Source : commission des finances du Sénat

3. ... qui ne suffira pas à rétablir le lien entre l'activité de construction locale et les recettes des communes

Aussi appréciable soit-elle, l'aide aux « maires densificateurs » , instituée pour une durée limitée à deux ans, ne constitue pas une solution à l'enjeu beaucoup plus durable des incitations que reçoivent les collectivités locales à construire.

La réforme de la fiscalité locale et des impôts de production, mise en oeuvre par la loi de finances pour 2020 et le présent projet de loi de finances , réduit fortement les incitations des collectivités locales à construire , puisque les communes ne percevront plus le produit de la taxe d'habitation.

Si elles reçoivent, en compensation, une part de taxe foncière sur les propriétés bâties (TFPB) actuellement perçue par les départements, il faut souligner que les logements sociaux bénéficient d ' une exonération de TFPB pendant 25 ans, voire 30 ans s ' ils respectent des critères environnementaux. Il en est de même, sur une durée de 20 ans, des logements locatifs intermédiaires nouvellement construits.

Enfin, la réforme des impôts de production réduit le montant de la cotisation foncière des entreprises (CFE) et de la taxe foncière sur les propriétés bâties (TFPB) pour leurs établissements industriels, amoindrissant là encore les revenus que la commune peut recevoir de la construction sur son territoire.

Le rapporteur spécial s ' inquiète fortement des effets de la réforme de la fiscalité locale sur la construction de logements sociaux et intermédiaires dans les communes.
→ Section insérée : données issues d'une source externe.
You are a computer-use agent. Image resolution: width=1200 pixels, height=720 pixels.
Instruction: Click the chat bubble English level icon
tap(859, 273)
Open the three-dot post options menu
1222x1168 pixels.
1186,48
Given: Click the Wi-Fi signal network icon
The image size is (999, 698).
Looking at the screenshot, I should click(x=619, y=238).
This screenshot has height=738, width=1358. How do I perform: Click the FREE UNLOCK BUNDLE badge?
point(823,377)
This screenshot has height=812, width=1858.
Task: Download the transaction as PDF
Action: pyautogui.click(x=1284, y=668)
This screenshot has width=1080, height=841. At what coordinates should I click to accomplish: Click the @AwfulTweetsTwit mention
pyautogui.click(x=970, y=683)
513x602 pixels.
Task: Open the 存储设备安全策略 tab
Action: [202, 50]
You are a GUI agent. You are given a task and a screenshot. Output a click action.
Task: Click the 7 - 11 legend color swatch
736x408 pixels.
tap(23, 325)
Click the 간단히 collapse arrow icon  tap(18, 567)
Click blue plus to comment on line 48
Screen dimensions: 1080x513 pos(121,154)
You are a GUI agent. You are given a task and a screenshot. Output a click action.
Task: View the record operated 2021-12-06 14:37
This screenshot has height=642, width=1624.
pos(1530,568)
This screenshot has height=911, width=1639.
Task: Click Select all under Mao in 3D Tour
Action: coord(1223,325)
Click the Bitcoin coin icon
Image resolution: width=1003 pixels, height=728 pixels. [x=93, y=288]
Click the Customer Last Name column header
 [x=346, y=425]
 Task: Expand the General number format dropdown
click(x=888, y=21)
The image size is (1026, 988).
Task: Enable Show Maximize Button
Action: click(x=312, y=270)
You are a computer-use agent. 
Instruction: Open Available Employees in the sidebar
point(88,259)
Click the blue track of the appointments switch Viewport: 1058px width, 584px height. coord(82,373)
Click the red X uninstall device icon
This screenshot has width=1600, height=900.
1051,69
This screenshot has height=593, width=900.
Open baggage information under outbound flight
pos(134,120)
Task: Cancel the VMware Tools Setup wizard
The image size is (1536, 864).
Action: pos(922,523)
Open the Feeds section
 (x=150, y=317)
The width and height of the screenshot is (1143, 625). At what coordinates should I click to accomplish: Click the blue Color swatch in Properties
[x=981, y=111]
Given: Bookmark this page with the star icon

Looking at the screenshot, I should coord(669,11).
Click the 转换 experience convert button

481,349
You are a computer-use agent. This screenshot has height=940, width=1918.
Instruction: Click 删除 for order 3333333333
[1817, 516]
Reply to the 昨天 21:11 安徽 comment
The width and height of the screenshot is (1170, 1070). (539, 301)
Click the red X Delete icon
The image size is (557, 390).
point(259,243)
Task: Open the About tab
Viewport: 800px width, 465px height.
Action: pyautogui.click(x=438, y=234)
Il constate que cette réforme rendra plus difficile encore l ' atteinte par celles-ci des objectifs SRU 30 ( * ) .


* 23 ADEME, Travaux de dépollution pour la reconversion de friches .

* 24 Source : calculs commission des finances, taxes affectées à des opérateurs rattachés au programme 135, fichier contenant la liste des dépenses fiscales, annexe « Voies et moyens », tome 1, au projet de loi de finances pour 2021.

* 25 Source : calculs commission des finances, dépenses fiscales rattachées au programme 135, fichier contenant la liste des dépenses fiscales, annexe « Voies et moyens », tome 2, au projet de loi de finances pour 2021.

* 26 Une carte présente sur le site du ministère de l'écologie permet de savoir à quelle zone appartient chaque commune : https://www.ecologie.gouv.fr/aide-relance-construction-durable

* 27 Ministère chargé du logement, Aide à la relance de la construction durable .

* 28 Décret n° 2015-734 du 24 juin 2015 portant création d'un dispositif d'aide aux communes participant à l'effort de construction de logements.

* 29 Article 55 de la loi n° 2000-1208 du 13 décembre 2000 relative à la solidarité et au renouvellement urbains, codifié aux articles L. 302-5 et suivants du code de la construction et de l'habitation.

* 30 Article L. 302-5 du code de la construction et de l'habitation, issu de l'article 55 de la loi n° 2000-1208 du 13 décembre 2000 relative à la solidarité et au renouvellement urbains (SRU).